L’alignement des séquences d’acides aminés des SU de
HTLV-1 et MLV montre que la SU du HTLV-1 est organisée de façon similaire [15]. La région 25-180 de la SU de
HTLV-1, correspondant au domaine RBD, est bien responsable de la liaison des glycoprotéines d’enveloppe à
la surface des cellules cibles [15, 16]. Cependant, des
domaines situés en dehors du RBD sont également impliqués dans cette interaction [17].
150
La contrepartie cellulaire : données
initiales sur le récepteur du HTLV-1
Bien avant l’identification du récepteur du HTLV-1, différentes propriétés de celui-ci avaient été mises en évidence.
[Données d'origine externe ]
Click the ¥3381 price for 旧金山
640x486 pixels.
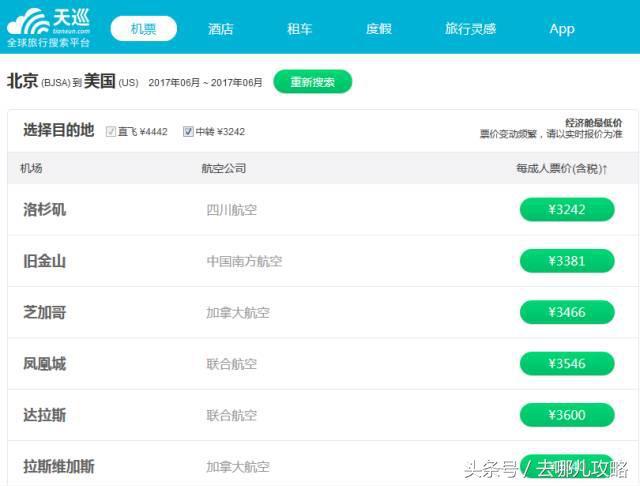(567, 261)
Il avait ainsi été montré, que ce ou ces récepteur(s) étaient
exprimés de façon ubiquitaire et étaient très conservés
parmi les vertébrés [18] : en effet, la presque totalité des
lignées de laboratoires s’avéraient capables de fusionner
avec des cellules exprimant les glycoprotéines d’enveloppe
du HTLV-1 (formation de cellules géantes multinuclées
appelées syncytia), cette fusion étant dépendante des interactions Env/récepteur. Cette large expression a constitué
un obstacle majeur dans la découverte du récepteur, empêchant d’utiliser la stratégie classique d’introduction d’ADN
complémentaire de cellules permissives dans une lignée non
permissive.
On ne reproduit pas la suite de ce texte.